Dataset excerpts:
......

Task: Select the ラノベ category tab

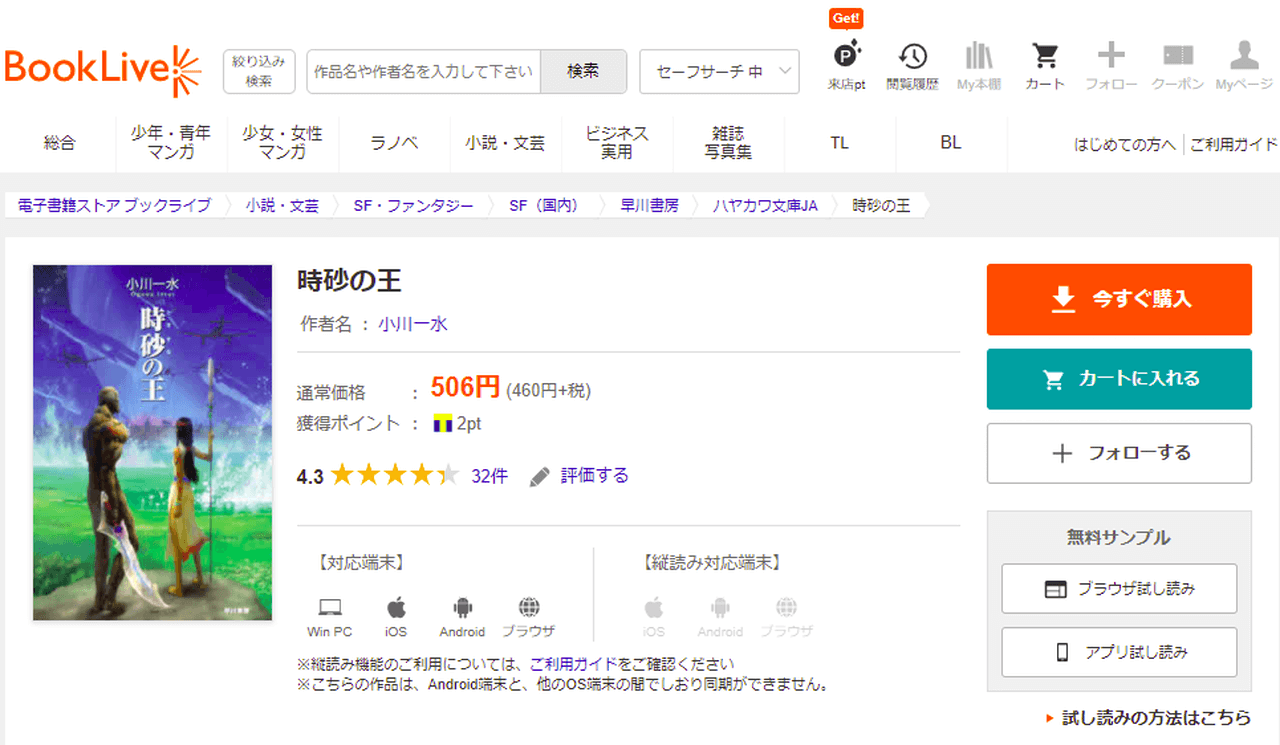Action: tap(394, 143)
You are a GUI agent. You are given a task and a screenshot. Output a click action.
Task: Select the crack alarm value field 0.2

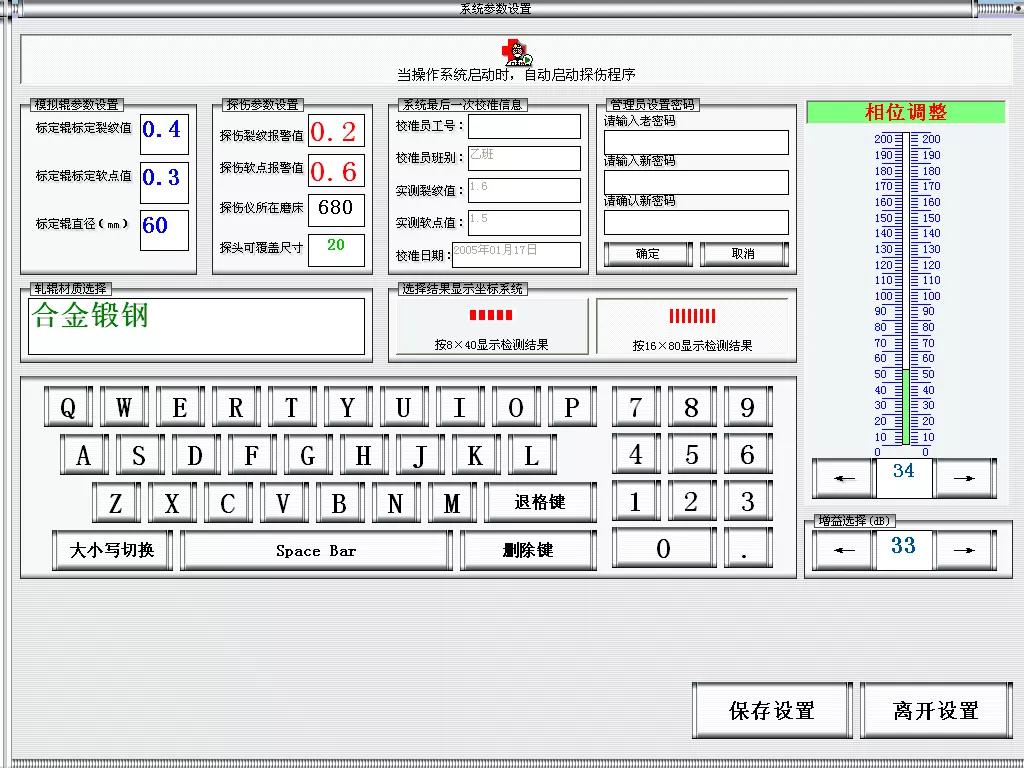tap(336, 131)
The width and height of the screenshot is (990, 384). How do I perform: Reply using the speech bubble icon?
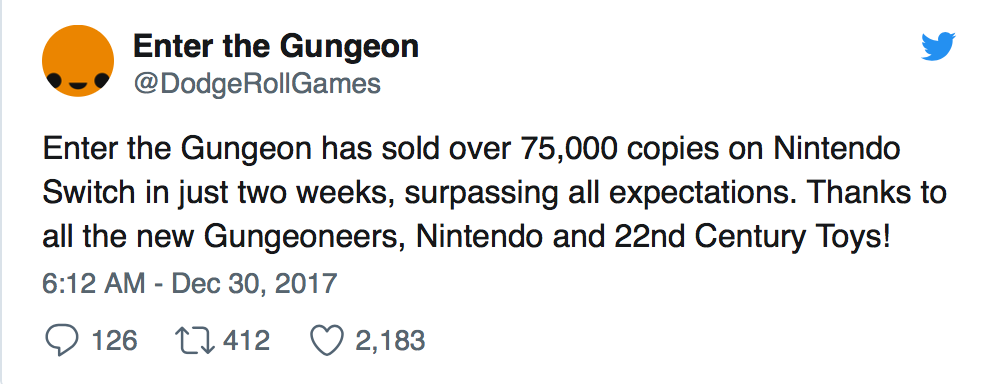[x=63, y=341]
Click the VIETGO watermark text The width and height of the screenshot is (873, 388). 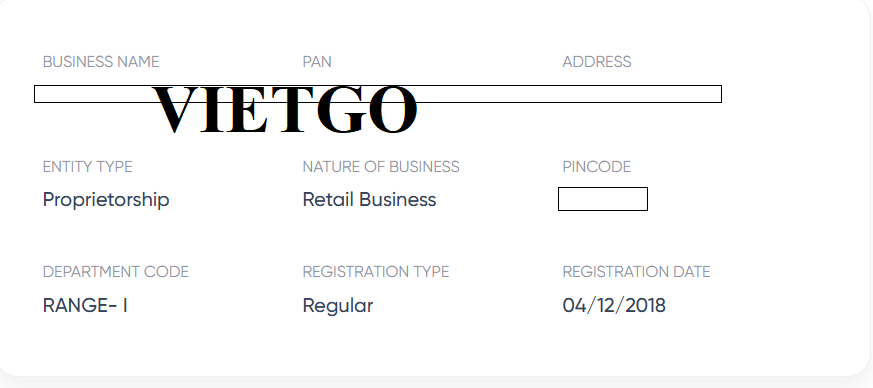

......

Task details:
The records above should be repeated exactly, with no pictures in the copy.

Task answer:
Task: Select the ラノベ category tab

Action: tap(394, 143)
You are a GUI agent. You are given a task and a screenshot. Output a click action.
Task: Select the crack alarm value field 0.2

tap(336, 131)
The width and height of the screenshot is (990, 384). How do I perform: Reply using the speech bubble icon?
[x=63, y=341]
Click the VIETGO watermark text The width and height of the screenshot is (873, 388). 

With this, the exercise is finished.